The archaeological free-for-all came to a close after a change in the political scene. On 25th May 1925 a student demonstration in the treaty port of Shanghai was broken up by the British by opening fire on them, killing a number of the rioters. This instantly created a wave of anti-foreign hostility throughout China, and effectively brought the explorations of the Western Archaeologists to an end. The Chinese authorities started to take a much harsher view of the foreign intervention, and made the organisation of the trips much more difficult; they started to insist that all finds should be turned over to the relevant Chinese organs. This effectively brought an end to foreign exploration of the region.
The treasures of the ancient Silk Road are now scattered around museums in perhaps as many as a dozen countries. The biggest collections are in the British Museum and in Delhi, due to Stein and in Berlin, due to von Le Coq. The manuscripts attracted a lot of scholarly interest, and deciphering them is still not quite complete. Most of them are now in the British Library, and available for specialist study, but not on display. A large proportion of the Berlin treasures were lost during the Second World War; twenty eight of the largest frescoes, which had been attached to the walls of the old Ethnological Museum in Berlin for the purposes of display to the public, were lost in an Allied Air Force bombing raids between 1943 and 1945. A huge quantity of material brought back to London by Stein has mostly remained where it was put; museums can never afford the space to show more than just a few of the better relics, especially not one with such a large worldwide historical coverage as the British Museum.

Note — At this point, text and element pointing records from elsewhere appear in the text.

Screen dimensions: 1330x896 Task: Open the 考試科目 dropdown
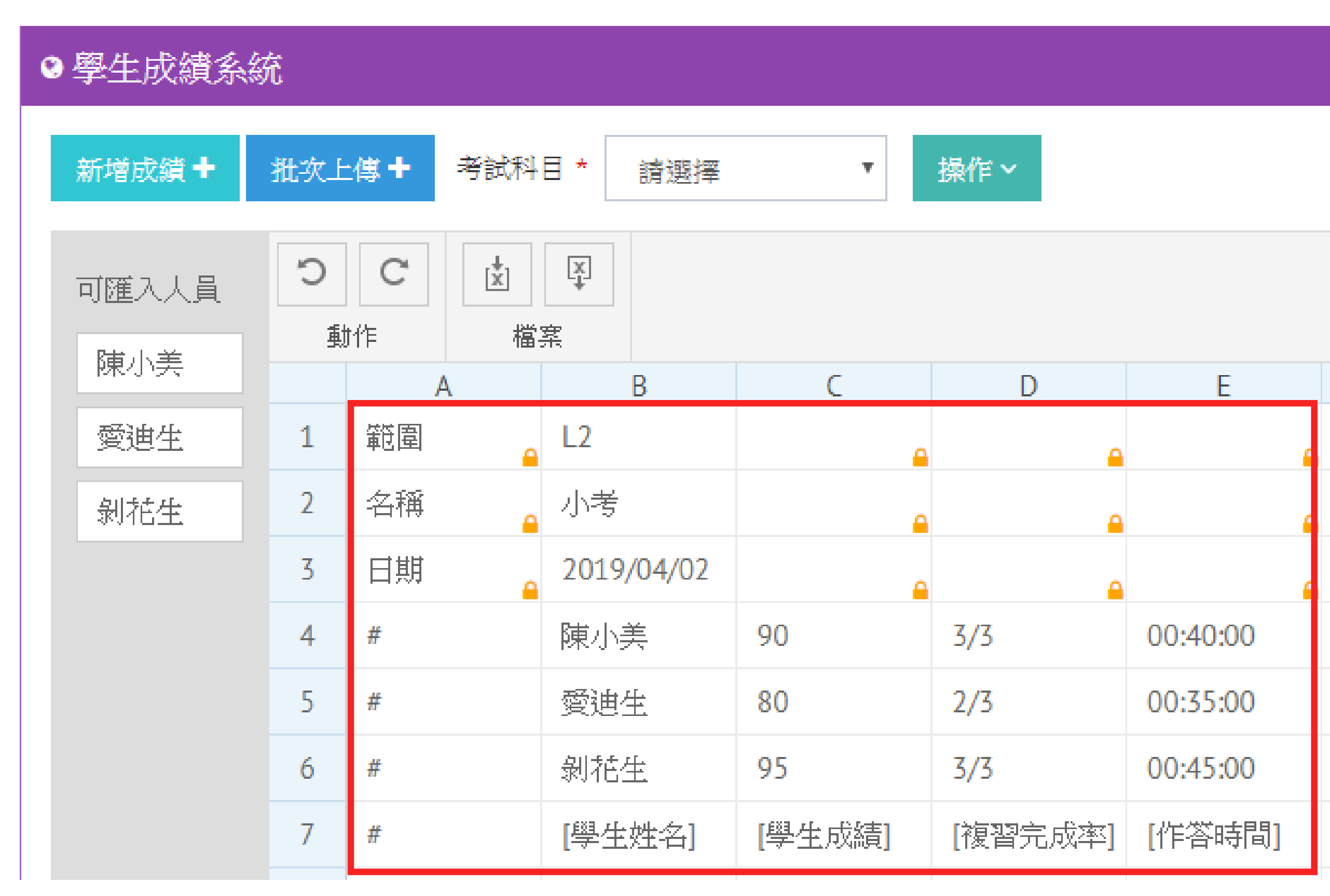tap(745, 168)
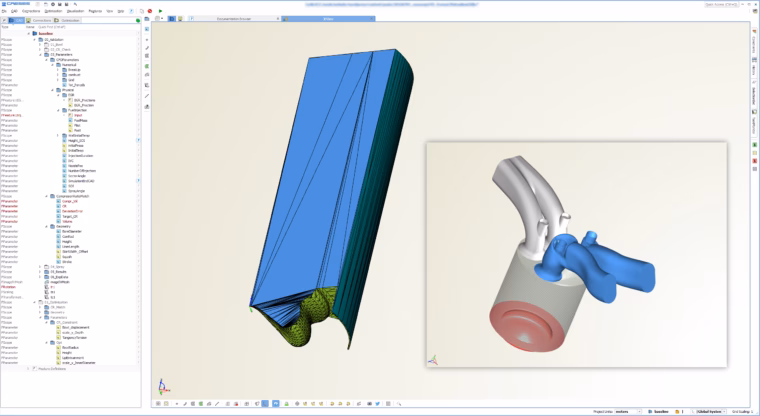The width and height of the screenshot is (760, 416).
Task: Collapse the baseline root node in tree
Action: tap(29, 34)
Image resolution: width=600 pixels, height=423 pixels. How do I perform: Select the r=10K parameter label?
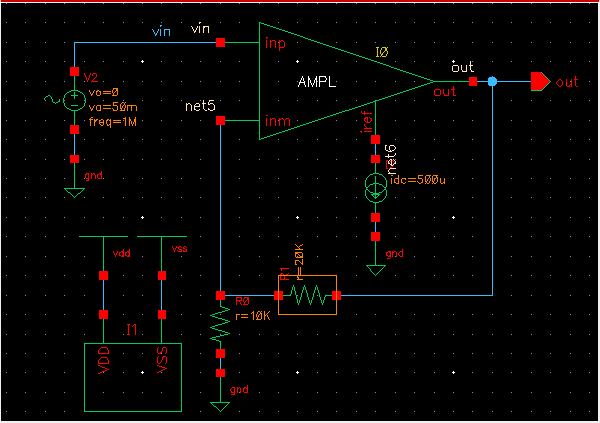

The Chinese have understandably taken a harsh view of the `treasure seeking' of these early Western archaeologists. Much play is made on the removal of such a large quantity of artwork from the country when it was in no state to formally complain, and when the western regions, in particular, were under the control of a succession of warlord leaders. There is a feeling that the West was taking advantage of the relatively undeveloped China, and that many of the treasures would have been much better preserved in China itself. This is not entirely true; many of the grottos were crumbling after more than a thousand years of earthquakes, and substantial destruction was wrought by farmers improving the irrigation systems. Between the visits of Stein and Warner to Dunhuang, a group of White Russian soldiers fleeing into China had passed by, and defaced many of the best remaining frescoes to such an extent that the irate Warner decided to `salvage' as much as he could of the rest. The Chinese authorities at the time seem to have known about the art treasures of places like Dunhuang, but don't seem to have been prepared to protect them; the serious work of protection and restoration was left until the formation of the People's Republic.
Their only consolation is that many of the scrolls which had been purchased from native treasure-hunters at the western end of the Taklimakan at the beginning of the century were later found to have been remarkably good forgeries. Many were produced by an enterprising Moslem in Khotan, who had sensed how much money would be involved in this trade. This severely embarrassed a number of Western Orientalists, but the number of people misled attests to their quality.